I suggest a series from University of California, San Diego about human-centered design. The class starts in October, so don’t delay. This seven-session course’s description says, “you will learn how to design technologies that bring people joy, rather than frustration. You’ll learn how to generate design ideas, techniques for quickly prototyping them, and how to use prototypes to get feedback from other stakeholders like your teammates, clients and users. You’ll also learn principles of visual design, perception and cognition that inform effective interaction design.” You can see the full details here.

  1. Encourage passion;

As we have discussed in previous blogs, passion for creativity is a key to high-performance teams. Allow design freedom to encourage each team member to find their “hot button.” Help the team see the vision for the innovation project.

  1. Let there be movement; and

If you watched Sir Ken’s TED talk, you learned that we need to move to enhance our creativity. Design your innovation meetings to have only short periods of sitting. I suggest no more than 15 minutes of static activity. Use standing tables, war-room write-on-walls exercises, and encourage everyone to take a 10-minute discovery walk through the plant or facility just before your innovation meeting.
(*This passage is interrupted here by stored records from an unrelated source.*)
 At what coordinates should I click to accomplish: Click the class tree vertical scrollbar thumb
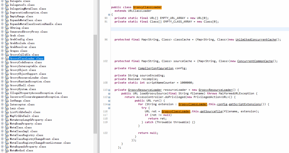click(95, 84)
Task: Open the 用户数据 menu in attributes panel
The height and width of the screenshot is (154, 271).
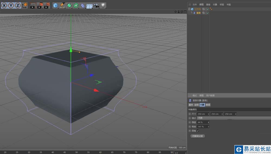Action: 210,96
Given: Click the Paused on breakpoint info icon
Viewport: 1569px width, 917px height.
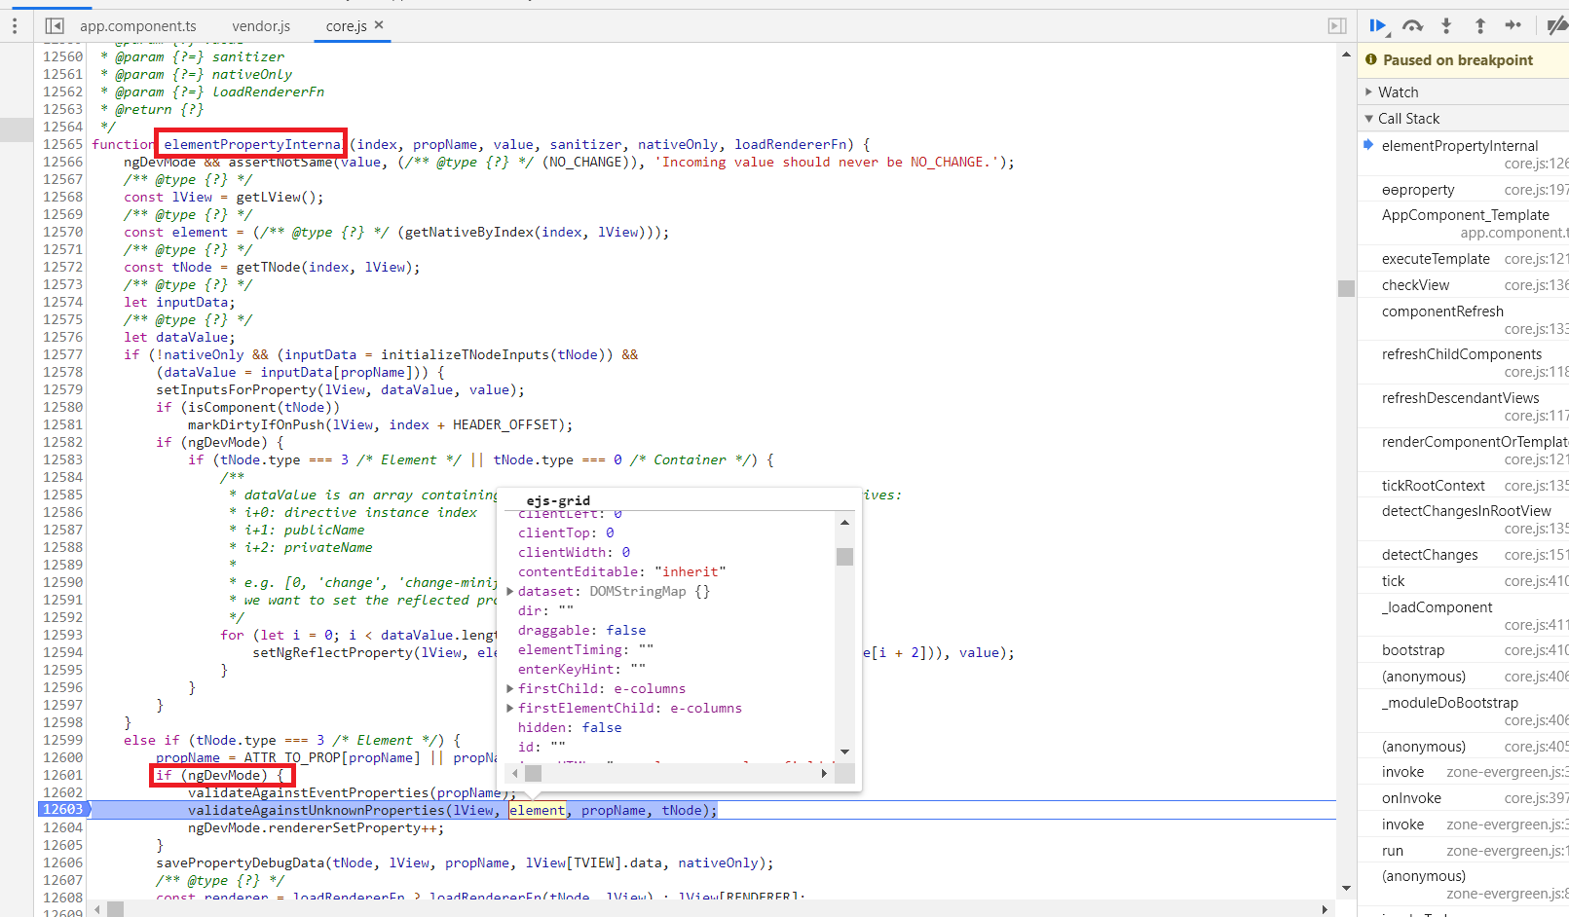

  1. Make a time commitment.

This is where it gets real. All these suggestions in this blog take a major time commitment. If you really want innovation to take off at your company, time must be allocated. I know the recession has doubled everyone’s workload and we’re all doing much more with much less, but without a time commitment, creativity will be killed. Make time to succeed.

Lastly, we should also consider how we can help turn the tide on educating the next generation. Please consider bringing all the local fifth-graders to your office and plant for a tour every year. Design a safe activity that will get their hands on a mechanical part for assembly or for a small contest. Engage the teachers to insure there is pre-work and post-work. The kids will be excited, and so will your team. One of these students may be the one that takes over your innovation team in a few years.